InXpect: Lightweight XDP Profiling
Vladimiro Paschali, Andrea Monterubbiano, Francesco Fazzari (University of Rome "La Sapienza"), Michael Swift (University of Wisconsin—Madison), Salvatore Pontarelli (University of Rome "La Sapienza")Paper Slides Abstract
The eBPF eXpress Data Path (XDP) allows high-speed packet processing applications. Achieving high throughput requires careful design and profiling of XDP applications. However, existing profiling tools lack eBPF support. We introduce InXpect, a lightweight monitoring framework that profiles eBPF programs with fine granularity and minimal overhead, making it suitable for XDP-based in-production systems. We demonstrate how InXpect outperforms existing tools in profiling overhead and capabilities. InXpect is the first XDP/eBPF profiling system that provides real-time statistics streaming, enabling immediate detection of changes in program behavior.

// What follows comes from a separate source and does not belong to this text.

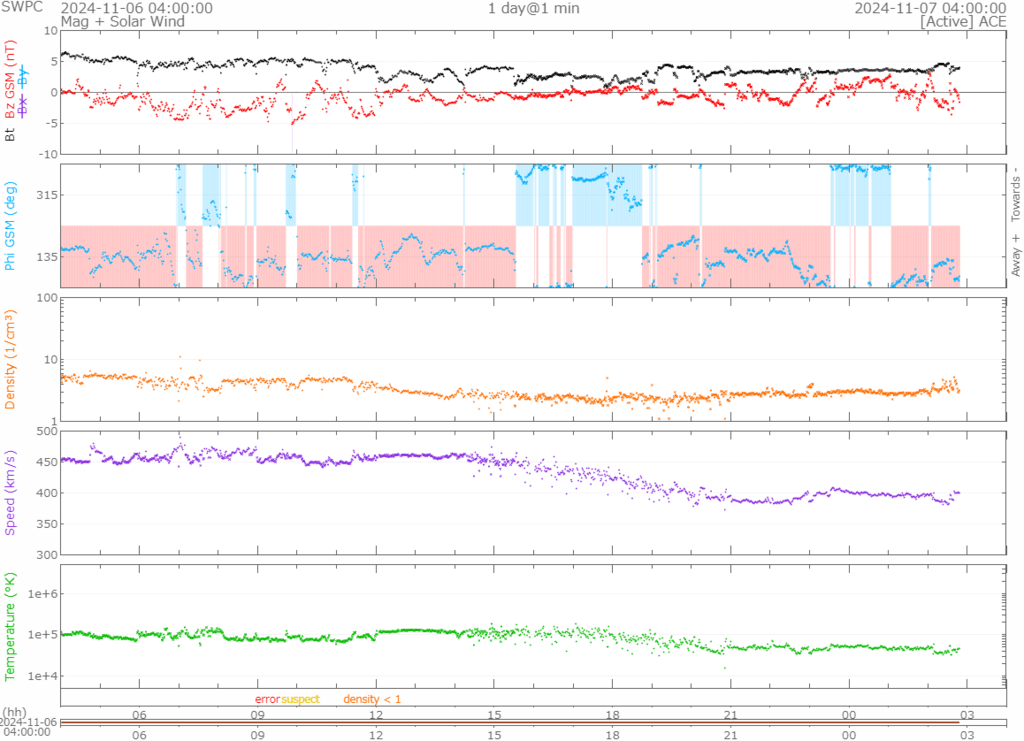Viewport: 1024px width, 741px height.
Task: Click the Speed (km/s) axis label
Action: pos(10,492)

BPFflow - Preventing information leaks from eBPF
Chinecherem Dimobi, Rahul Tiwari, Zhengjie Ji, Dan Williams (Virginia Tech)Paper Slides Abstract
eBPF has seen major industry adoption by enterprises to enhance observability, tracing, and monitoring by hooking at different points in the kernel. However, since the kernel is a critical resource, eBPF can also pose as a threat if misused, potentially leading to privilege escalation, information leaks and more. While effective to some extent, existing mitigation strategies like interface filtering are coarse-grained and often over-restrictive. We propose BPFflow, a flexible framework for the system administrator to define policies that specify sensitive data sources, trusted sinks and permitted flows between them. These policies are enforced by an Information Flow Control (IFC) system within the eBPF verifier to track the propagation of sensitive data to prevent unauthorized leakage to userspace or any other untrusted sinks without any runtime overhead.